BEGIN Exercise materials
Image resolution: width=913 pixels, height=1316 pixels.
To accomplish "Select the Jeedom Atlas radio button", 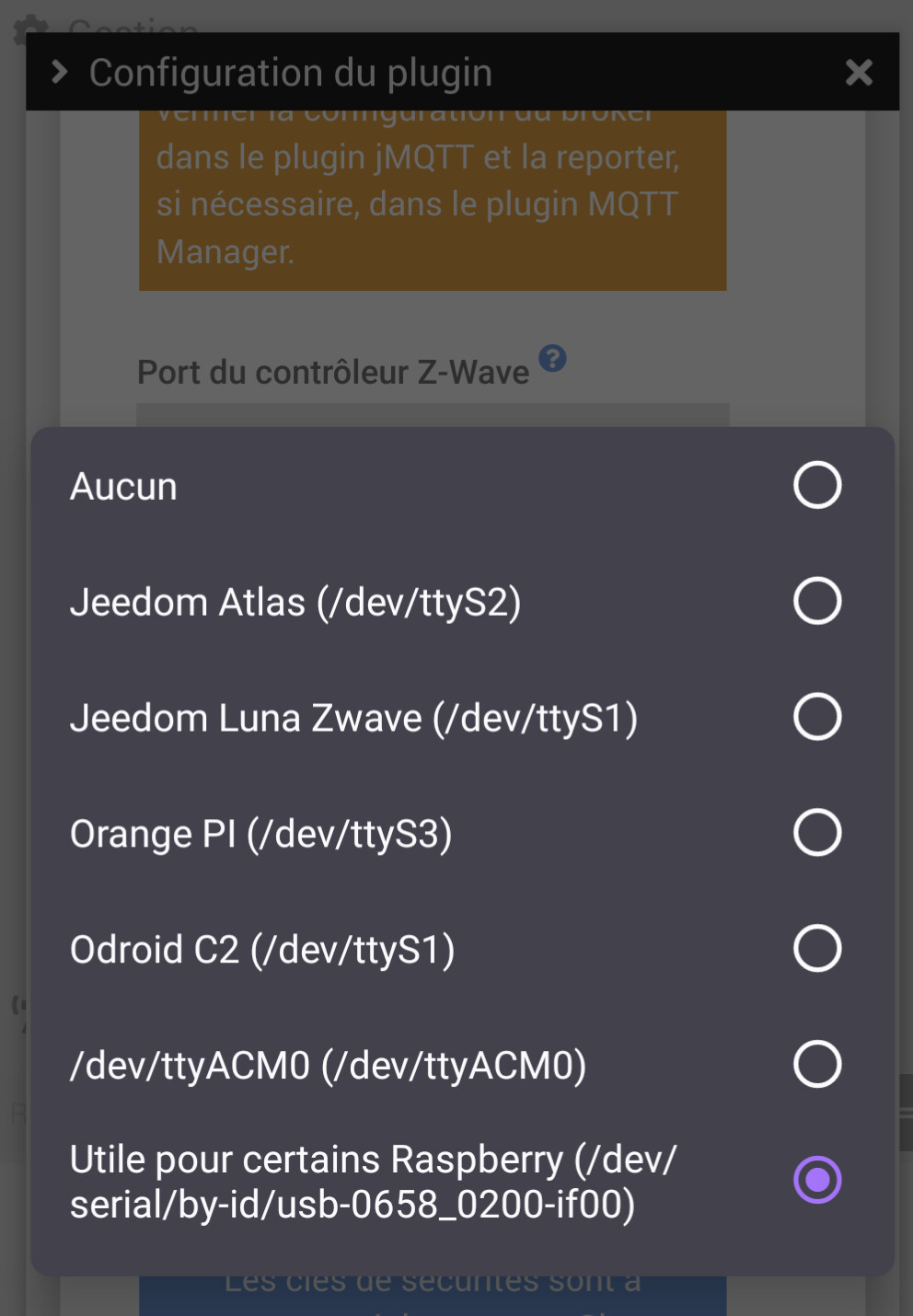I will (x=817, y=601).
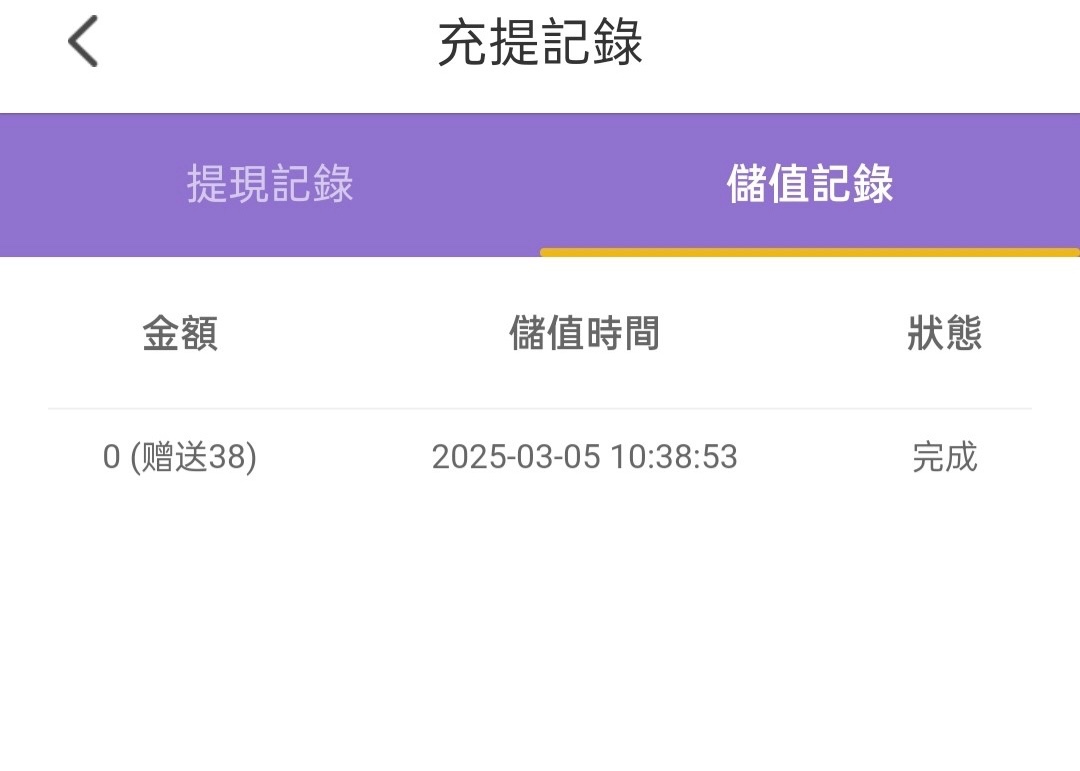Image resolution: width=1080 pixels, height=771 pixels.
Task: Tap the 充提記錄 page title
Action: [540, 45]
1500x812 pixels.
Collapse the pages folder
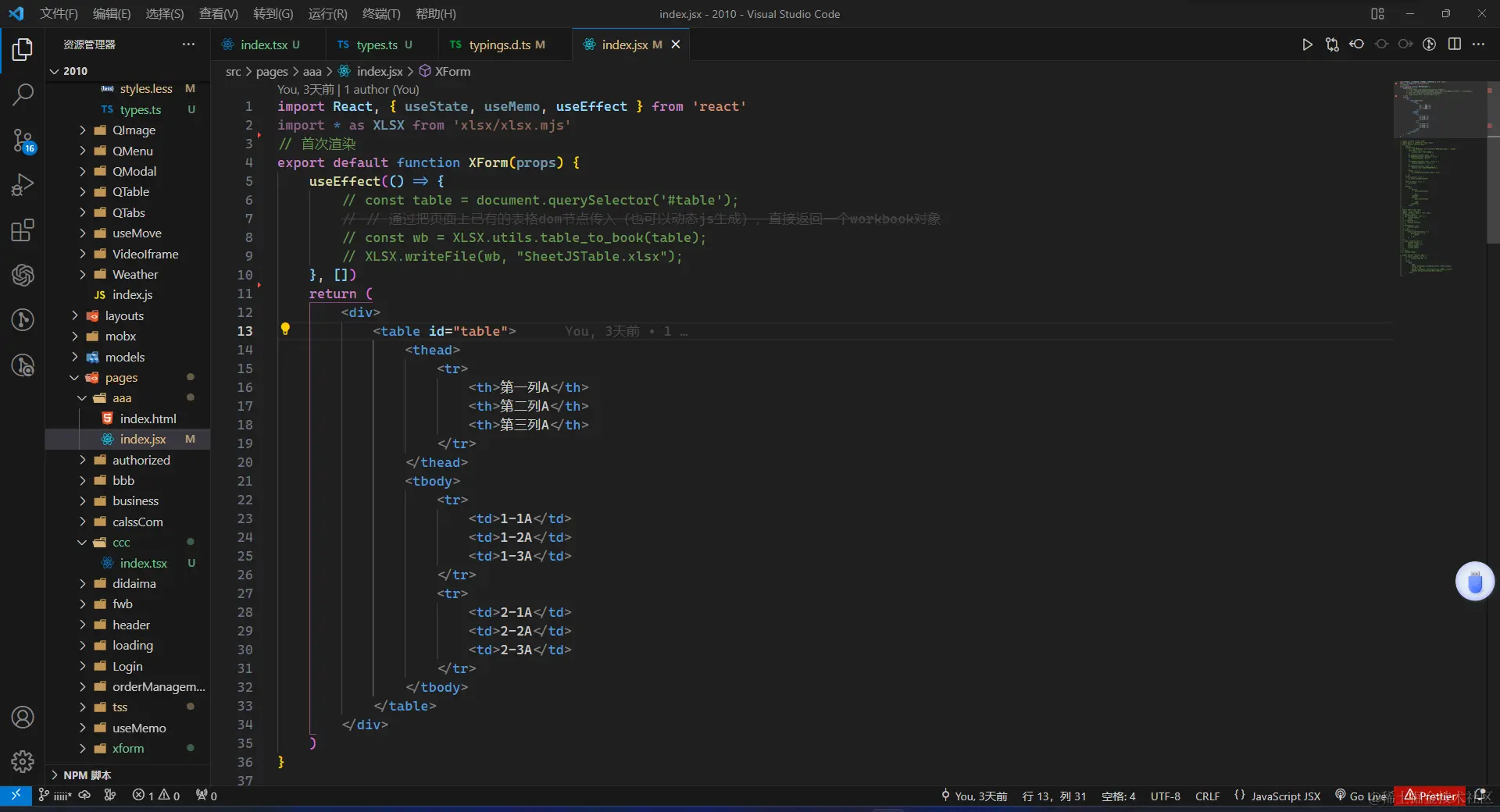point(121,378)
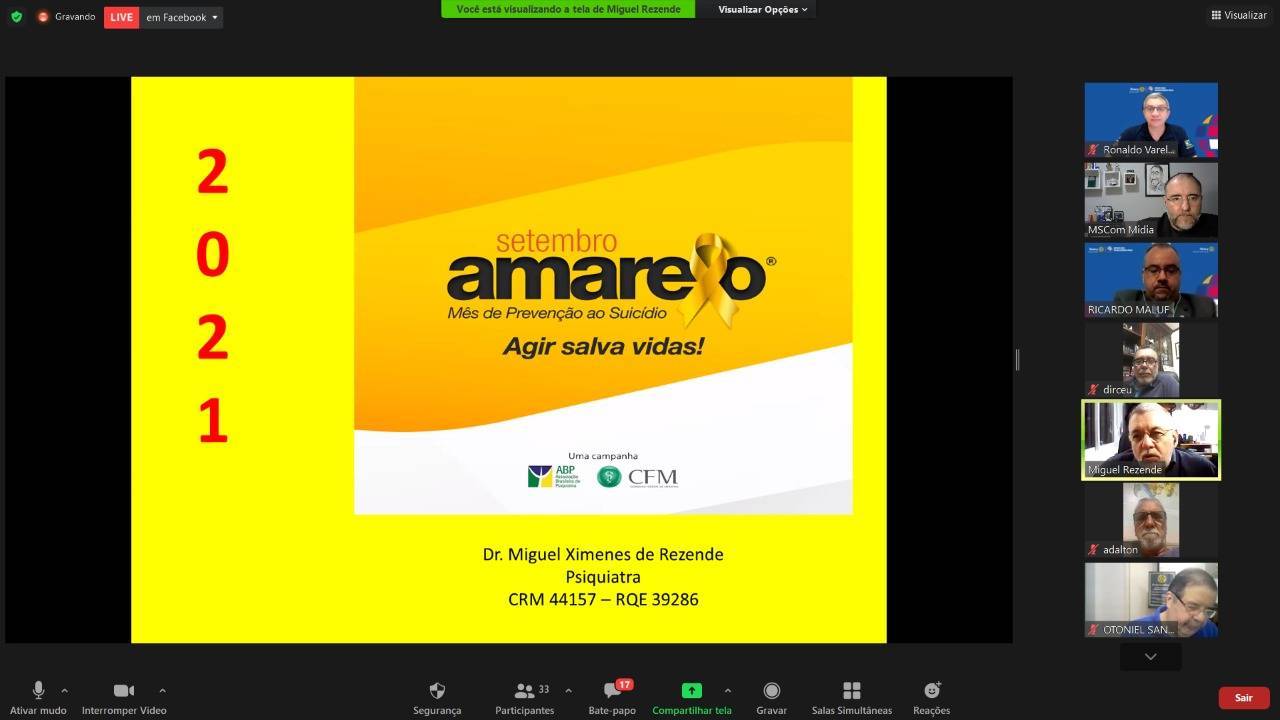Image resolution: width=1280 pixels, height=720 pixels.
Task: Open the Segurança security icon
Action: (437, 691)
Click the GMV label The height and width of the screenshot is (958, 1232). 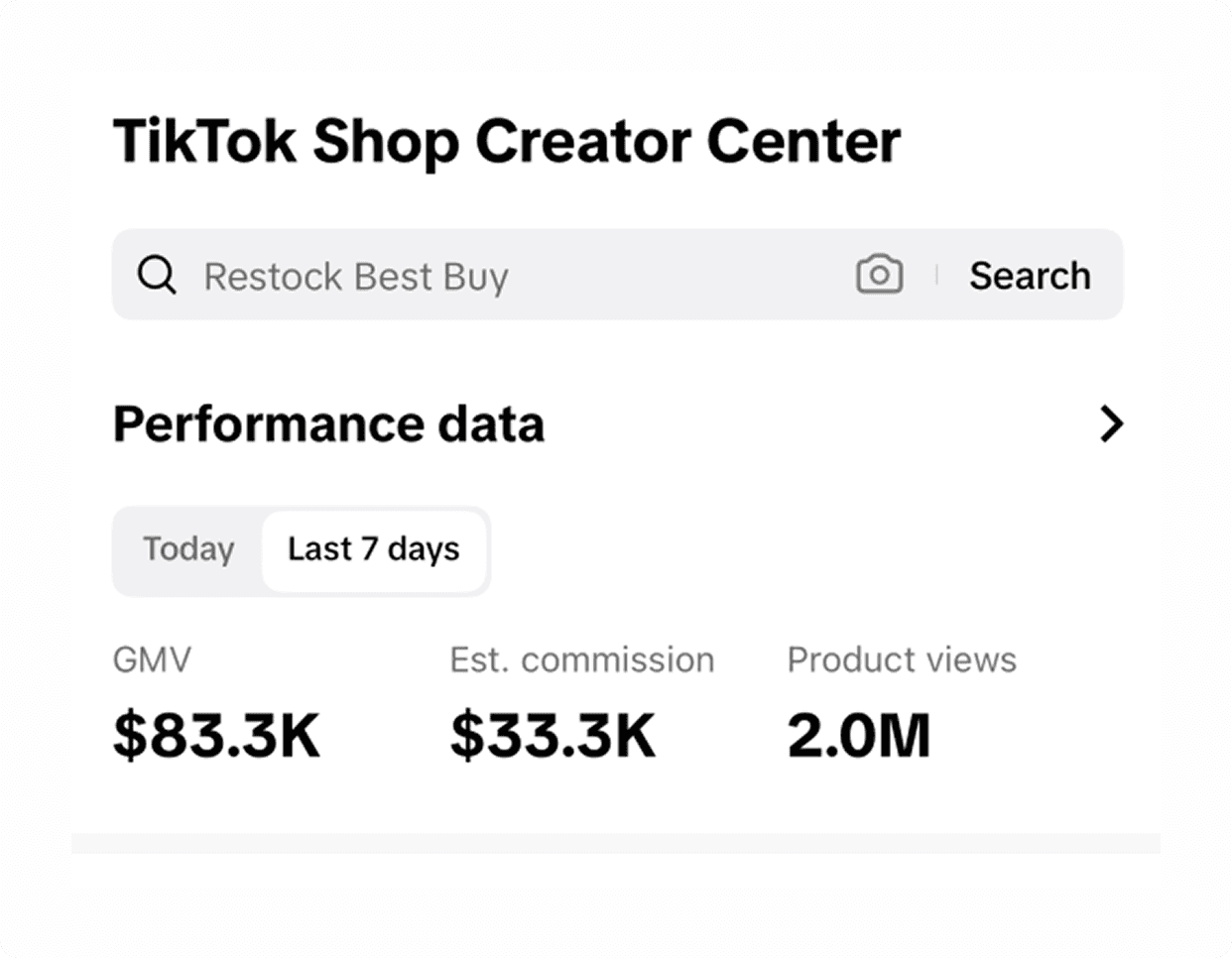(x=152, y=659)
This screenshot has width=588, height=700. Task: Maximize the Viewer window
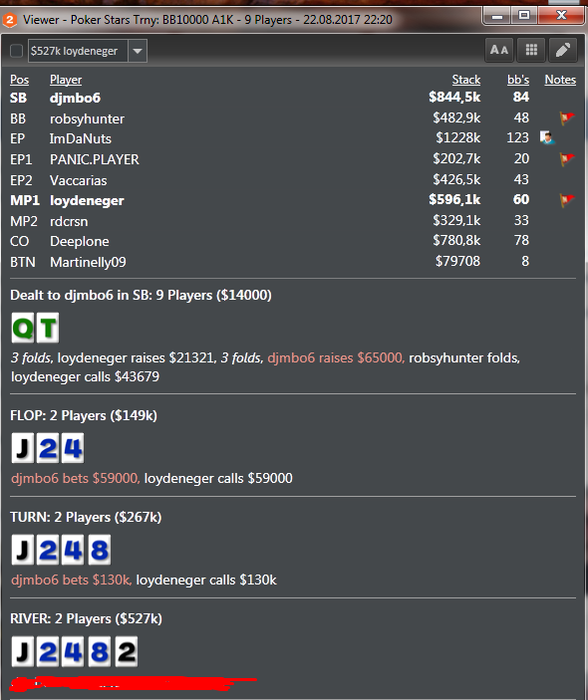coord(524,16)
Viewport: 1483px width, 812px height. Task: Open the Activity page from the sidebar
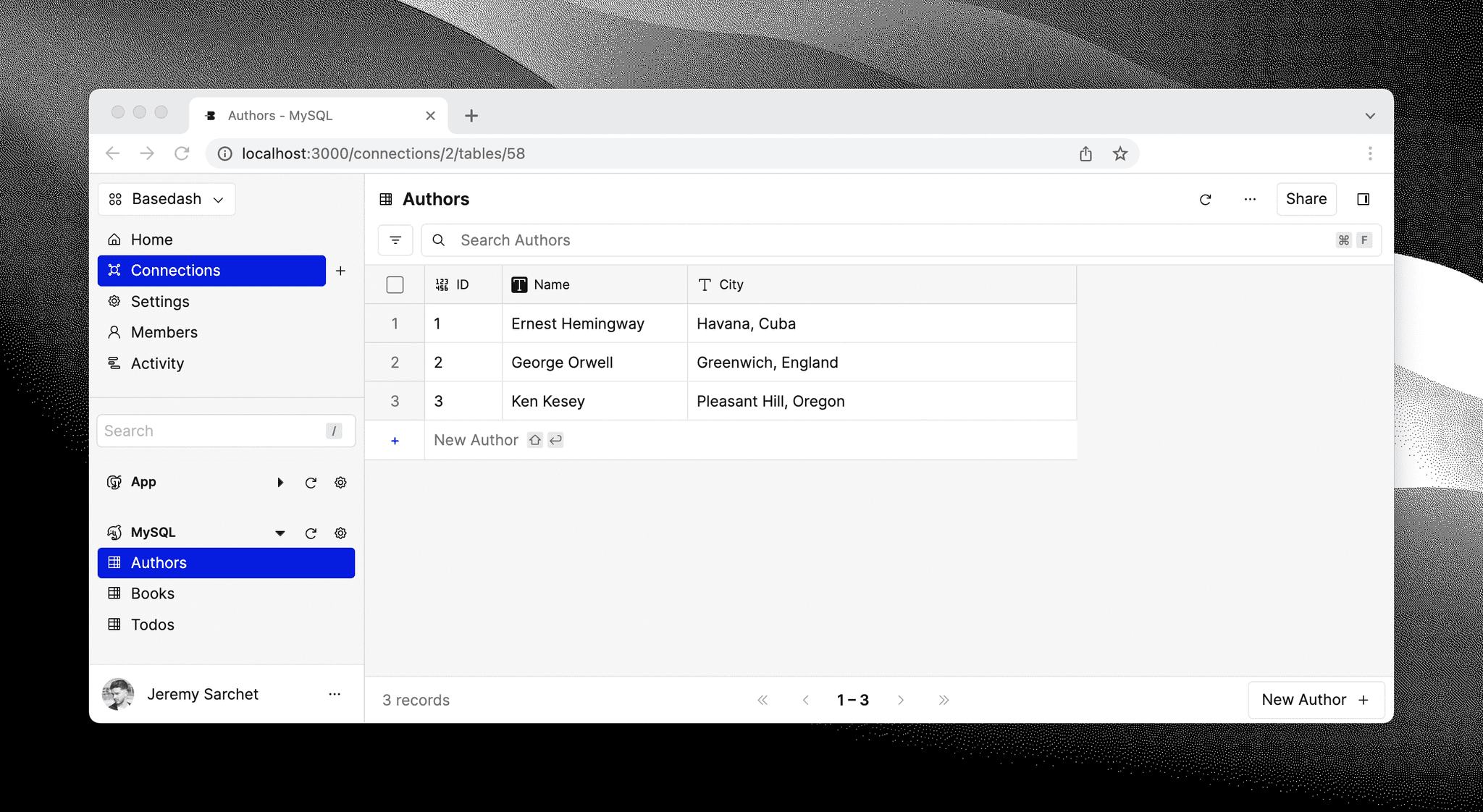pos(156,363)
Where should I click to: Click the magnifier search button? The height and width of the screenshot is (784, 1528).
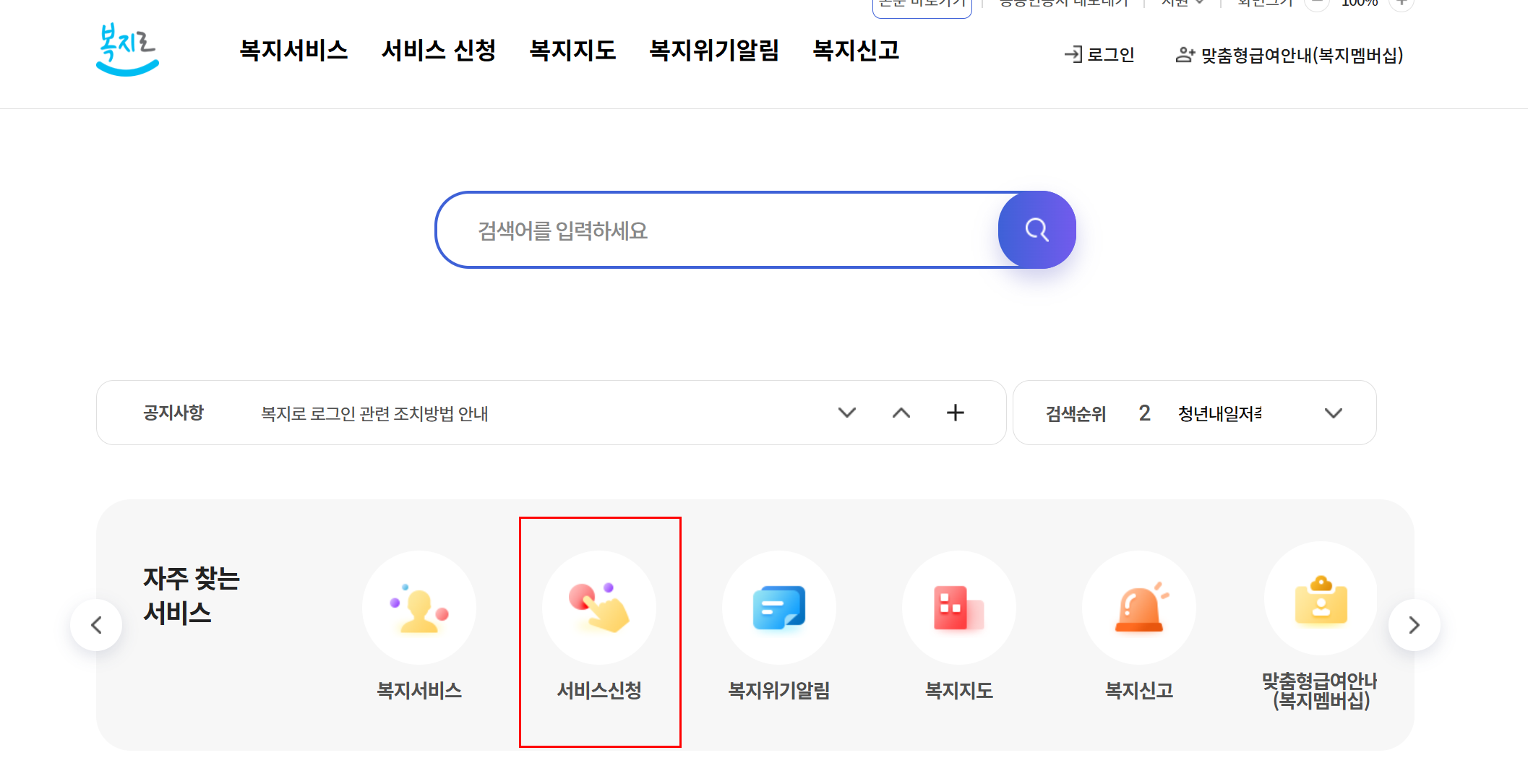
END Exercise materials
What needs to be done
Rewrite the lines beginning at the line that has "This screenshot has" and stopping after the line that has "pos(156,363)", changing "sidebar" to "navigation panel" and keeping everything else the same. Omit the pictures from your answer.

Correct answer
This screenshot has width=588, height=700. Task: Maximize the Viewer window
coord(524,16)
Viewport: 1483px width, 812px height. Task: Open the Activity page from the navigation panel
pos(156,363)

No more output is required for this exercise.